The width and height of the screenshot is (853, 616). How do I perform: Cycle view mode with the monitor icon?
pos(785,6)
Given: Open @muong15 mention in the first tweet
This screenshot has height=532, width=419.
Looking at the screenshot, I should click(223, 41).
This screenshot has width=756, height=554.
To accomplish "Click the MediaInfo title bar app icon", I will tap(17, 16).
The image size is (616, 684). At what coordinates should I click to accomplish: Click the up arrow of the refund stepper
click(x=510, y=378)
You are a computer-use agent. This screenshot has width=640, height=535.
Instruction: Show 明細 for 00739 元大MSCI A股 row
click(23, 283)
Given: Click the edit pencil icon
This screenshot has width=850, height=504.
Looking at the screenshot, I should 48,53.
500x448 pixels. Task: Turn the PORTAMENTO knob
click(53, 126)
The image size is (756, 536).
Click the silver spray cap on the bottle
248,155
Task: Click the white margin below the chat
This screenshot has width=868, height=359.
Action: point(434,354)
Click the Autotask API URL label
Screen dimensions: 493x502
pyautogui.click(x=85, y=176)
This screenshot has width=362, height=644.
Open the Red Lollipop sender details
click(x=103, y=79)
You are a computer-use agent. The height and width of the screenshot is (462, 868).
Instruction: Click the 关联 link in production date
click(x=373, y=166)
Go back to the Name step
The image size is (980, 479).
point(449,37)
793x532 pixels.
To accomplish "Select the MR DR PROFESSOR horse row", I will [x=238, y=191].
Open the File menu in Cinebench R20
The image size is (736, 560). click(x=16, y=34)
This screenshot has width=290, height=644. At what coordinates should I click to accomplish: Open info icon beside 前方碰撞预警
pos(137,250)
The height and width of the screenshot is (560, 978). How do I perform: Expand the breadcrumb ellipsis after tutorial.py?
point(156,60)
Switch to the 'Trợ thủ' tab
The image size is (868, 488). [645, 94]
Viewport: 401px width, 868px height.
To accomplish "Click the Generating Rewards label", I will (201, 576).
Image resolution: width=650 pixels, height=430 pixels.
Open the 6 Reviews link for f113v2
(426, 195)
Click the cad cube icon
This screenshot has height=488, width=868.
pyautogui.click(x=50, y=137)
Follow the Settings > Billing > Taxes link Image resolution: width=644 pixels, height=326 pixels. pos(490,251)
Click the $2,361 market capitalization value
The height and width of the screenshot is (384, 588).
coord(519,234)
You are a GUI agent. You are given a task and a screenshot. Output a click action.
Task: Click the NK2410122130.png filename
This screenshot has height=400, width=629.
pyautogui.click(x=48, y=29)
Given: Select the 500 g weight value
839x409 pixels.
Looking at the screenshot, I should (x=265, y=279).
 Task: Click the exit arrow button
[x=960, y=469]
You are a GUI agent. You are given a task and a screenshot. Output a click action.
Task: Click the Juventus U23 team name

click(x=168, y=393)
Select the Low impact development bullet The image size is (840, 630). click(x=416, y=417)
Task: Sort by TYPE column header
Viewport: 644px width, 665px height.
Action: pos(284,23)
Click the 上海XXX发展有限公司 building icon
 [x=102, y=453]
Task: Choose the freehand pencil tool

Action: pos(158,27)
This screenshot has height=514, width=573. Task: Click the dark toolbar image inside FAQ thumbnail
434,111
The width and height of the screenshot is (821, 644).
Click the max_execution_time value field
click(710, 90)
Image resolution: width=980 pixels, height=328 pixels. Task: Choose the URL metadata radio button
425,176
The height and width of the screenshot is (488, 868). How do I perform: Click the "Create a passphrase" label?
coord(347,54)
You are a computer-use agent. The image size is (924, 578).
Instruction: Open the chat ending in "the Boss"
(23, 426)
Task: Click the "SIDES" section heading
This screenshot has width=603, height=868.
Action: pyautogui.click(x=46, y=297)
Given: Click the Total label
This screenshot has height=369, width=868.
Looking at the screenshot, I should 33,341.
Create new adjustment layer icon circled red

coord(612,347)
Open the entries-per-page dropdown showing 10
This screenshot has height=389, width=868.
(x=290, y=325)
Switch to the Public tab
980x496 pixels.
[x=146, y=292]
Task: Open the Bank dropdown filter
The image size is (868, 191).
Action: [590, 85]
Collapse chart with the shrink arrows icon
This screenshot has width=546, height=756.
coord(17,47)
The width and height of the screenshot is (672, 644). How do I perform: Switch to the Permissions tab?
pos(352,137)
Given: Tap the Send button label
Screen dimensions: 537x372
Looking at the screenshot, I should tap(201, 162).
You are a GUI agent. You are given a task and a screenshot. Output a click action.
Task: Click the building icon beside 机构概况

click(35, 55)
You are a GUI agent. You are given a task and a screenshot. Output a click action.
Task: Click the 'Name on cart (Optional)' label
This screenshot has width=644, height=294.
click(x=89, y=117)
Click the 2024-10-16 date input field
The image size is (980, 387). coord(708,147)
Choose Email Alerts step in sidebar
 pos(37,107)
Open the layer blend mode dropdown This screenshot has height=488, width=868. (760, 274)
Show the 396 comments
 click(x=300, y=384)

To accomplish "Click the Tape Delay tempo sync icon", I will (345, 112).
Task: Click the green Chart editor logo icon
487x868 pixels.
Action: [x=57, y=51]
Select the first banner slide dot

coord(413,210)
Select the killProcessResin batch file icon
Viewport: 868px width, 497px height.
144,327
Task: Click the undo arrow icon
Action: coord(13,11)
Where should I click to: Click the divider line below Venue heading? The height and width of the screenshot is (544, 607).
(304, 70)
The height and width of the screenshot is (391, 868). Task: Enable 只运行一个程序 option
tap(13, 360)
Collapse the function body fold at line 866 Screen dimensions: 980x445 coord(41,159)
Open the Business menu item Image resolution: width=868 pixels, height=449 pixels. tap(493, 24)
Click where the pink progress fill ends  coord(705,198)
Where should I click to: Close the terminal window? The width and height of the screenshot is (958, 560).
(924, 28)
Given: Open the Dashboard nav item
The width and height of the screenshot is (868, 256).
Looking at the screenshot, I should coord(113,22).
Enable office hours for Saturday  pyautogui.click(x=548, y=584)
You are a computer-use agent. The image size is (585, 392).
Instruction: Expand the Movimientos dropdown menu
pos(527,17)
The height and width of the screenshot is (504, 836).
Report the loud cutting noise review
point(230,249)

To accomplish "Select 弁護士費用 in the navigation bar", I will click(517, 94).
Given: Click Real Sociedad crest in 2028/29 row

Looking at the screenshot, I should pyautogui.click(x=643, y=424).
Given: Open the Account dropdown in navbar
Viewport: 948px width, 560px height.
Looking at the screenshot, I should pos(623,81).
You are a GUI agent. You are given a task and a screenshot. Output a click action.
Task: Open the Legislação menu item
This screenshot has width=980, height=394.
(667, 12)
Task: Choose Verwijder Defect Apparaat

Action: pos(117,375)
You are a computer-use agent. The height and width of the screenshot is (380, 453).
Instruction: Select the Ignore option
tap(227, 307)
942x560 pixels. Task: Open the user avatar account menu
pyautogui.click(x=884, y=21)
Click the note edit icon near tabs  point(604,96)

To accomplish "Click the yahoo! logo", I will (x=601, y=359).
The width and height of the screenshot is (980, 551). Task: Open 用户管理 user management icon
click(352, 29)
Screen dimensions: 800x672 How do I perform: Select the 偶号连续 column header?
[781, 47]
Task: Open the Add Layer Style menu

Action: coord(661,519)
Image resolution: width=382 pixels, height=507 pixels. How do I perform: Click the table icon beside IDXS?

Work to complete:
The expected output is every record, repeated exactly.

Response area:
The width and height of the screenshot is (853, 616). How do I perform: Cycle view mode with the monitor icon?
pos(785,6)
Given: Open @muong15 mention in the first tweet
This screenshot has height=532, width=419.
Looking at the screenshot, I should click(223, 41).
This screenshot has width=756, height=554.
To accomplish "Click the MediaInfo title bar app icon", I will tap(17, 16).
The image size is (616, 684). At what coordinates should I click to accomplish: Click the up arrow of the refund stepper
click(x=510, y=378)
You are a computer-use agent. This screenshot has width=640, height=535.
Instruction: Show 明細 for 00739 元大MSCI A股 row
click(23, 283)
Given: Click the edit pencil icon
This screenshot has width=850, height=504.
Looking at the screenshot, I should 48,53.
500x448 pixels. Task: Turn the PORTAMENTO knob
click(53, 126)
The image size is (756, 536).
Click the silver spray cap on the bottle
248,155
Task: Click the white margin below the chat
This screenshot has width=868, height=359.
Action: point(434,354)
Click the Autotask API URL label
Screen dimensions: 493x502
pyautogui.click(x=85, y=176)
This screenshot has width=362, height=644.
Open the Red Lollipop sender details
click(x=103, y=79)
You are a computer-use agent. The height and width of the screenshot is (462, 868).
Instruction: Click the 关联 link in production date
click(x=373, y=166)
Go back to the Name step
The image size is (980, 479).
point(449,37)
793x532 pixels.
To accomplish "Select the MR DR PROFESSOR horse row", I will [x=238, y=191].
Open the File menu in Cinebench R20
The image size is (736, 560). click(x=16, y=34)
This screenshot has width=290, height=644. At what coordinates should I click to accomplish: Open info icon beside 前方碰撞预警
pos(137,250)
The height and width of the screenshot is (560, 978). How do I perform: Expand the breadcrumb ellipsis after tutorial.py?
point(156,60)
Switch to the 'Trợ thủ' tab
The image size is (868, 488). [645, 94]
Viewport: 401px width, 868px height.
To accomplish "Click the Generating Rewards label", I will (201, 576).
Image resolution: width=650 pixels, height=430 pixels.
Open the 6 Reviews link for f113v2
(426, 195)
Click the cad cube icon
This screenshot has height=488, width=868.
pyautogui.click(x=50, y=137)
Follow the Settings > Billing > Taxes link Image resolution: width=644 pixels, height=326 pixels. pos(490,251)
Click the $2,361 market capitalization value
The height and width of the screenshot is (384, 588).
coord(519,234)
You are a GUI agent. You are given a task and a screenshot. Output a click action.
Task: Click the NK2410122130.png filename
This screenshot has height=400, width=629.
pyautogui.click(x=48, y=29)
Given: Select the 500 g weight value
839x409 pixels.
Looking at the screenshot, I should (x=265, y=279).
 Task: Click the exit arrow button
[x=960, y=469]
You are a GUI agent. You are given a task and a screenshot. Output a click action.
Task: Click the Juventus U23 team name

click(x=168, y=393)
Select the Low impact development bullet The image size is (840, 630). click(x=416, y=417)
Task: Sort by TYPE column header
Viewport: 644px width, 665px height.
Action: pos(284,23)
Click the 上海XXX发展有限公司 building icon
 [x=102, y=453]
Task: Choose the freehand pencil tool

Action: pos(158,27)
This screenshot has height=514, width=573. Task: Click the dark toolbar image inside FAQ thumbnail
434,111
The width and height of the screenshot is (821, 644).
Click the max_execution_time value field
click(710, 90)
Image resolution: width=980 pixels, height=328 pixels. Task: Choose the URL metadata radio button
425,176
The height and width of the screenshot is (488, 868). How do I perform: Click the "Create a passphrase" label?
coord(347,54)
You are a computer-use agent. The image size is (924, 578).
Instruction: Open the chat ending in "the Boss"
(23, 426)
Task: Click the "SIDES" section heading
This screenshot has width=603, height=868.
Action: pyautogui.click(x=46, y=297)
Given: Click the Total label
This screenshot has height=369, width=868.
Looking at the screenshot, I should 33,341.
Create new adjustment layer icon circled red

coord(612,347)
Open the entries-per-page dropdown showing 10
This screenshot has height=389, width=868.
(x=290, y=325)
Switch to the Public tab
980x496 pixels.
[x=146, y=292]
Task: Open the Bank dropdown filter
The image size is (868, 191).
Action: [590, 85]
Collapse chart with the shrink arrows icon
This screenshot has width=546, height=756.
coord(17,47)
The width and height of the screenshot is (672, 644). How do I perform: Switch to the Permissions tab?
pos(352,137)
Given: Tap the Send button label
Screen dimensions: 537x372
Looking at the screenshot, I should tap(201, 162).
You are a GUI agent. You are given a task and a screenshot. Output a click action.
Task: Click the building icon beside 机构概况

click(35, 55)
You are a GUI agent. You are given a task and a screenshot. Output a click action.
Task: Click the 'Name on cart (Optional)' label
This screenshot has width=644, height=294.
click(x=89, y=117)
Click the 2024-10-16 date input field
The image size is (980, 387). coord(708,147)
Choose Email Alerts step in sidebar
 pos(37,107)
Open the layer blend mode dropdown This screenshot has height=488, width=868. (760, 274)
Show the 396 comments
 click(x=300, y=384)

To accomplish "Click the Tape Delay tempo sync icon", I will (345, 112).
Task: Click the green Chart editor logo icon
487x868 pixels.
Action: [x=57, y=51]
Select the first banner slide dot

coord(413,210)
Select the killProcessResin batch file icon
Viewport: 868px width, 497px height.
144,327
Task: Click the undo arrow icon
Action: coord(13,11)
Where should I click to: Click the divider line below Venue heading? The height and width of the screenshot is (544, 607).
(304, 70)
The height and width of the screenshot is (391, 868). Task: Enable 只运行一个程序 option
tap(13, 360)
Collapse the function body fold at line 866 Screen dimensions: 980x445 coord(41,159)
Open the Business menu item Image resolution: width=868 pixels, height=449 pixels. tap(493, 24)
Click where the pink progress fill ends  coord(705,198)
Where should I click to: Close the terminal window? The width and height of the screenshot is (958, 560).
(924, 28)
Given: Open the Dashboard nav item
The width and height of the screenshot is (868, 256).
Looking at the screenshot, I should coord(113,22).
Enable office hours for Saturday  pyautogui.click(x=548, y=584)
You are a computer-use agent. The image size is (585, 392).
Instruction: Expand the Movimientos dropdown menu
pos(527,17)
The height and width of the screenshot is (504, 836).
Report the loud cutting noise review
point(230,249)

To accomplish "Select 弁護士費用 in the navigation bar", I will click(517, 94).
Given: Click Real Sociedad crest in 2028/29 row

Looking at the screenshot, I should pyautogui.click(x=643, y=424).
Given: Open the Account dropdown in navbar
Viewport: 948px width, 560px height.
Looking at the screenshot, I should pos(623,81).
You are a GUI agent. You are given a task and a screenshot. Output a click action.
Task: Open the Legislação menu item
This screenshot has width=980, height=394.
(667, 12)
Task: Choose Verwijder Defect Apparaat

Action: pos(117,375)
You are a computer-use agent. The height and width of the screenshot is (380, 453).
Instruction: Select the Ignore option
tap(227, 307)
942x560 pixels. Task: Open the user avatar account menu
pyautogui.click(x=884, y=21)
Click the note edit icon near tabs  point(604,96)

To accomplish "Click the yahoo! logo", I will (x=601, y=359).
The width and height of the screenshot is (980, 551). Task: Open 用户管理 user management icon
click(352, 29)
Screen dimensions: 800x672 How do I perform: Select the 偶号连续 column header?
[781, 47]
Task: Open the Add Layer Style menu

Action: coord(661,519)
Image resolution: width=382 pixels, height=507 pixels. How do I perform: Click the table icon beside IDXS?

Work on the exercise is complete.